§ Selected text
----------------------------------------
The broker can also provide a single point of failure - if it dies, no messaging can occur. Avoiding that requires a distribution method for creating highly available sets or clusters of brokers - which can add a lot of complexity to the system. In general, in many ways the broker was mixing the functionality it provided, adding a layer of messaging, but it also providing services that consumed those messages. That conflation of responsibilities cried out for separation, in the same way that the early packet network designers had separated TCP and IP to gain power in how the system was implemented.

Passing messages directly between producer and consumer, while being attractive because of the speed, seemed like a step backwards. Was it even necessary to use a messaging system at that point instead of a general network library? How do you maintain the benefits the broker brings, without incurring the costs of the performance impact? These ideas were explored by several companies, notably including Todd Montgomery at 29West, resulting in the LBM (Latency Busters Messaging) brokerless messaging system.

To make a messaging system brokerless there were several challenges that needed to be overcome. Brokers remove the need for services to know the location of the endpoints, and they allow consumers and producers to be totally asynchronous - there never needs to be a moment where both are online, as long as each is while the broker is. The brokerless solution didn’t throw away these benefits, but it distributed them. Brokerless messaging implemented each aspect of this functionality in separate components, and used a peer to peer style message passing library which handled the communication patterns between nodes.

Subsequently, the low latency side of financial application has moved to dedicated hardware close to the exchanges, FPGAs for execution and extremely high speed interconnects. The result of the rush for latency has been a lot of practical hardware and software which can transit datacenters in nanoseconds and provide real benefits to many application developers.

Directory Services

Traditionally the broker was responsible for message delivery, routing, and persistence. Moving to brokerless methods required splitting those out to separate systems, starting with service location. Producers and consumers would still need to know who and where to connect to. Separating this from the messaging system immediately simplified both components, into a directory service and message distribution system. The directory service could even be implemented on top of the message distribution, either with a simple look up to a service or a distributed protocol along the lines of DNS or BGP (the Border Gateway Protocol used in building internet router lookup tables).

In this model, as peers in the topology were started, they queried the directory service for which endpoints offered the data they required. Apps which could produce data registered their existence with the type (or topic) of data they provided. They then directly connected to the other parties required, or waited for incoming connections.
----------------------------------------
§ Challenge A
Reproduce the passage on brokerless messaging word for word, starting with "Directory Services" and going on through "router lookup tables).".
§ Challenge B
In the passage on brokerless messaging, what does the abbreviation LBM stand for?

§ Provided data
----------------------------------------
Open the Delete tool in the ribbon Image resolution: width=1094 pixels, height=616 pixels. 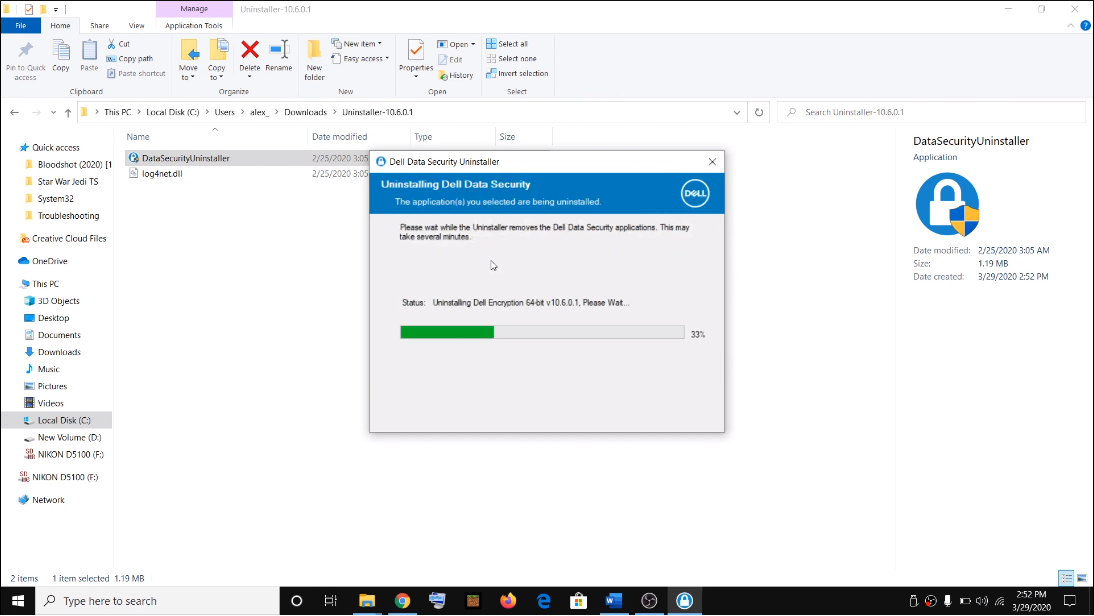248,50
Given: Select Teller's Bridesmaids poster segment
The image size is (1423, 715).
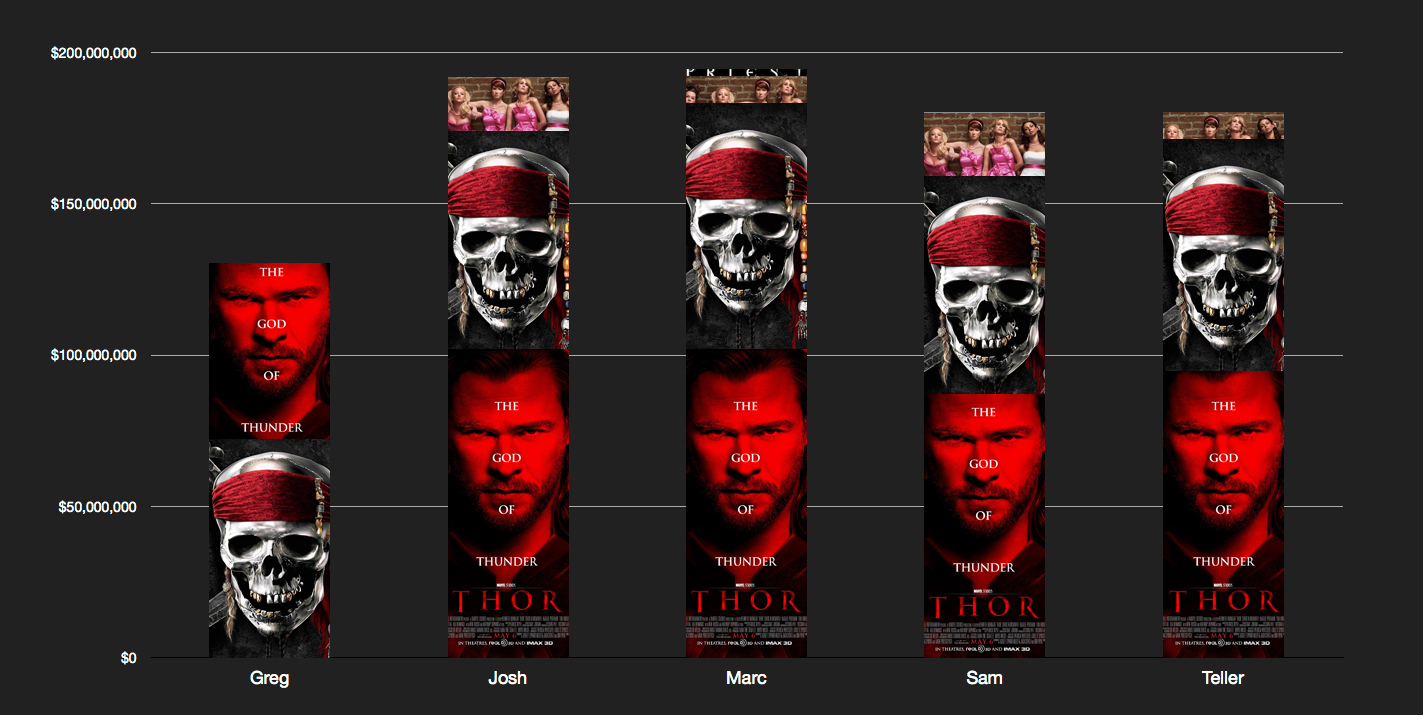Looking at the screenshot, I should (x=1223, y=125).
----------------------------------------
§ Full answer A
Directory Services

Traditionally the broker was responsible for message delivery, routing, and persistence. Moving to brokerless methods required splitting those out to separate systems, starting with service location. Producers and consumers would still need to know who and where to connect to. Separating this from the messaging system immediately simplified both components, into a directory service and message distribution system. The directory service could even be implemented on top of the message distribution, either with a simple look up to a service or a distributed protocol along the lines of DNS or BGP (the Border Gateway Protocol used in building internet router lookup tables).

§ Full answer B
Latency Busters Messaging